Kebijakan ini sekaligus memutus rantai perantara yang kerap menjadi celah penyimpangan. Dengan sistem baru, petani tidak perlu lagi melalui calo atau kolektor untuk mengakses KUR. Bank bisa memverifikasi langsung kemampuan bayar dan kelayakan usaha di lapangan.
BNI juga memperluas penyaluran kredit berbasis ekosistem dengan menggandeng perusahaan inti sebagai penampung hasil panen (offtaker). Dalam skema ini, petani tidak hanya mendapat modal, tapi juga kepastian pasar. "Pendekatan ini memungkinkan pendampingan usaha dan pemantauan, serta memastikan penyerapan hasil produksi. Pembiayaan tidak hanya tersalur, tapi mendukung keberlanjutan usaha debitur," kata Okki.
Selain itu, perseroan menerapkan pembatasan radius penyaluran. Artinya, kredit hanya diberikan kepada debitur yang lokasi usahanya masih dalam jangkauan petugas bank. Hal ini untuk mempermudah proses verifikasi dan pemantauan setelah dana cair.

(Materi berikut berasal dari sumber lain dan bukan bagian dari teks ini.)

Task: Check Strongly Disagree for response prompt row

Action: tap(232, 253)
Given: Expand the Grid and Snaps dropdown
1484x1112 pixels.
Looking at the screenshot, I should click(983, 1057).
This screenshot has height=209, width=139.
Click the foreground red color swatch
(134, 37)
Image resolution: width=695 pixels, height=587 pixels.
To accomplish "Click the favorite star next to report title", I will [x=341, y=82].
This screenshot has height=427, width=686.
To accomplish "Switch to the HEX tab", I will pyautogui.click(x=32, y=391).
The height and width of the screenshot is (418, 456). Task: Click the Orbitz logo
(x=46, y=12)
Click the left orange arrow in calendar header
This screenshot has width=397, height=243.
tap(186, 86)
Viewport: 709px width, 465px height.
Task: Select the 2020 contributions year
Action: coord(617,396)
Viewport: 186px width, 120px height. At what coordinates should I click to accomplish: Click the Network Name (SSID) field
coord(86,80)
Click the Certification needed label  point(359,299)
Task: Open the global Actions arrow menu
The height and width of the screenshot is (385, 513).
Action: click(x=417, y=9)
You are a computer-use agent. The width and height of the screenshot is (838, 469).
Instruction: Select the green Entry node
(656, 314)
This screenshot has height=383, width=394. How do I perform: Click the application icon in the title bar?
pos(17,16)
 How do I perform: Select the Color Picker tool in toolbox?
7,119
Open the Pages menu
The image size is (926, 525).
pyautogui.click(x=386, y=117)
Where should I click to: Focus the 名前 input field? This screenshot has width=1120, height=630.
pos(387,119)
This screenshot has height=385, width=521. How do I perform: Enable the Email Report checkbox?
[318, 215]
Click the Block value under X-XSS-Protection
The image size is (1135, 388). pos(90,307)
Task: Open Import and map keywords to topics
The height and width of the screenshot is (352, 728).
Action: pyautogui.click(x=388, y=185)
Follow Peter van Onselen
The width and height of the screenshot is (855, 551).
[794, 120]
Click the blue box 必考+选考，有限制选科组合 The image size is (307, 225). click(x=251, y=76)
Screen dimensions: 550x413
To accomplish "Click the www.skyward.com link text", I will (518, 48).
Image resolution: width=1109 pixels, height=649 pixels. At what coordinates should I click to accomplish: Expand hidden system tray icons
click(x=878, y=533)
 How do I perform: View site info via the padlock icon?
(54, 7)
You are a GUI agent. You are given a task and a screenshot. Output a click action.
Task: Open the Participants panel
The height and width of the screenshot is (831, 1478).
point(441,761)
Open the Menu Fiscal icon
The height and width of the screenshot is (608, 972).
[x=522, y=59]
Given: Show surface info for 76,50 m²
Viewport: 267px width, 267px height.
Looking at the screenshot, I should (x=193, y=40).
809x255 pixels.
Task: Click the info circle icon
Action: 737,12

Untuk mengawasi penggunaan dana, BNI memanfaatkan sistem digital yang bisa memonitor data petani, lokasi lahan, tahapan budi daya, hingga perkembangan usaha. "Digitalisasi proses kredit memungkinkan kami memonitor secara lebih terukur. Monitoring dan audit dilakukan secara berkala untuk menjaga kualitas kredit," ujar Okki.
Perseroan menerapkan prinsip zero tolerance terhadap segala bentuk fraud. Setiap pihak yang terbukti melanggar, baik internal maupun eksternal, akan ditindak sesuai hukum perusahaan dan peraturan yang berlaku.
Terkait dugaan penyimpangan KUR di Jember, BNI menegaskan justru pihaknya yang pertama melapor ke aparat penegak hukum. "Kasus KUR Jember berawal dari laporan BNI setelah kami menemukan indikasi penyimpangan dalam proses pengajuan dan penyaluran kredit. Kami menghormati proses hukum dan bersikap kooperatif dalam penyidikan," kata Okki.
Menurut Okki, tindakan individu yang melanggar ketentuan tidak mencerminkan kebijakan maupun praktik bisnis BNI. Perseroan memastikan seluruh penyaluran KUR tetap mengacu pada prinsip kehati-hatian dan tata kelola yang baik.